Heart rate variability in patients with essential hyperhidrosis: dynamic influence of sympathetic and parasympathetic maneuvers.Ann Noninvasive Electrocardiol. 2005 Jan; 10(1):1-6.AN
Essential hyperhidrosis has been associated with an increased activity of the sympathetic system. In this study, we investigated cardiac autonomic function in patients with essential hyperhidrosis and healthy controls by time and frequency domain analysis of heart rate variability (HRV).
In this study, 12 subjects with essential hyperhidrosis and 20 healthy subjects were included. Time and frequency domain parameters of HRV were obtained from all of the participants after a 15-minute resting period in supine position, during controlled respiration (CR) and handgrip exercise (HGE) in sitting position over 5-minute periods in each stage.
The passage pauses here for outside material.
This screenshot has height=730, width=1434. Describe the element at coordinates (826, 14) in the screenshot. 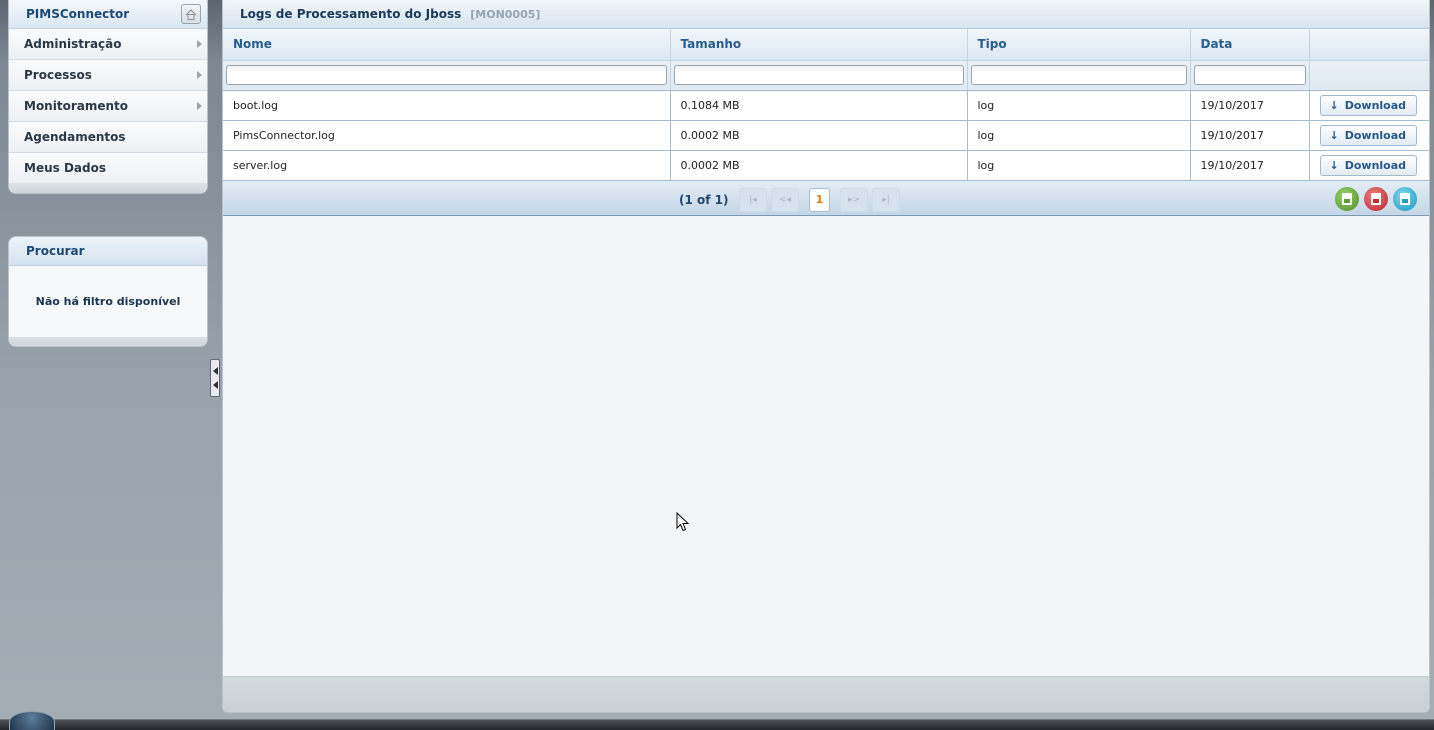

I see `main-panel-header: Logs de Processamento do Jboss [MON0005]` at that location.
Baseline values of HRV parameters including RR interval, SDNN and root mean square of successive R-R interval differences, low frequency (LF), high frequency (HF), normalized unit of high frequency (HFnu), normalized unit of low frequency (LFnu), and LF/HF ratio were identical in two groups. During CR, no difference was detected between the two groups with respect to HRV parameters. However, the expected increase in mean heart rate (mean R-R interval) did not occur in hyperhidrotic group, whereas it did occur in the control group (Friedman's P = 0.000). Handgrip exercise induced significant decrease in mean R-R interval in both groups and no difference was detected between the two groups with respect to the other HRV parameters. When repeated measurements were compared with two-way ANOVA, there was statistically significant difference only regarding mean heart rate in two groups (F = 6.5; P = 0.01).
Our overall findings suggest that essential hyperhidrosis is a complex autonomic dysfunction rather than sympathetic overactivity, and parasympathetic system seems to be involved in pathogenesis of this disorder.